- Theatrical release poster
- Directed by: Gray Hofmeyr
- Written by: Leon Schuster; Gray Hofmeyr;
- Produced by: Lance Samuels
- Starring: Leon Schuster; Alfred Ntombela; Sean Higgs; Matthew Roberts; Siobhan Hodgson; Emily Jess Child;
- Edited by: Johan Lategan; Johan Venter;
- Music by: Paul Norwood; Craig Hawkins;
- Production companies: Paramount Famous Productions; AudioMiltia; Out of Africa Entertainment;
- Distributed by: Paramount Pictures International; Indigenous Film Distribution;
- Release date: May 28, 2010;
- Running time: 91 minutes
- Country: South Africa
- Language: English

= Schuks Tshabalala's Survival Guide to South Africa =

Schuks Tshabalala's Survival Guide to South Africa is a 2010 comedy film directed by Gray Hofmeyr, co-written by Gray Hofmeyr and Leon Schuster, and starring Leon Schuster and Alfred Ntombela.

-*-

■ Tasks to carry out
1 – Decide whether each statement below agrees with the film entry. Answer yes or no for each, and quote the words of the entry that settle it.
(a) The film was released in 2010.
(b) Lance Samuels directed the film.
(c) The film has a running time of 91 minutes.
2 – Using the film entry, answer these questions:
(a) Which country does the entry list for the film?
(b) Who wrote the music?
(c) What kind of film does the final sentence call it?
3 – Set down from the film entry the part that opens with the words containing "Schuks Tshabalala's Survival Guide to South Africa is" and closes with "and Alfred Ntombela.".

■ Recorded data
-*-

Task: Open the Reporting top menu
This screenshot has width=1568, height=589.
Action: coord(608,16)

-*-

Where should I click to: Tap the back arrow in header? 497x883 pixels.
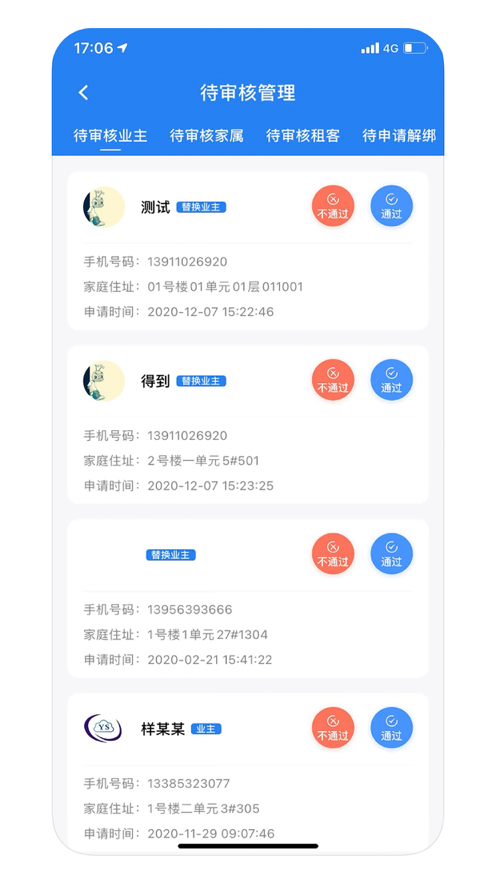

-*-

■ Solutions to each task
1 –
(a) Yes: "Release date: May 28, 2010"
(b) No: "Directed by: Gray Hofmeyr"
(c) Yes: "Running time: 91 minutes"

2 –
(a) South Africa
(b) Paul Norwood and Craig Hawkins
(c) A comedy film

3 –
Schuks Tshabalala's Survival Guide to South Africa is a 2010 comedy film directed by Gray Hofmeyr, co-written by Gray Hofmeyr and Leon Schuster, and starring Leon Schuster and Alfred Ntombela.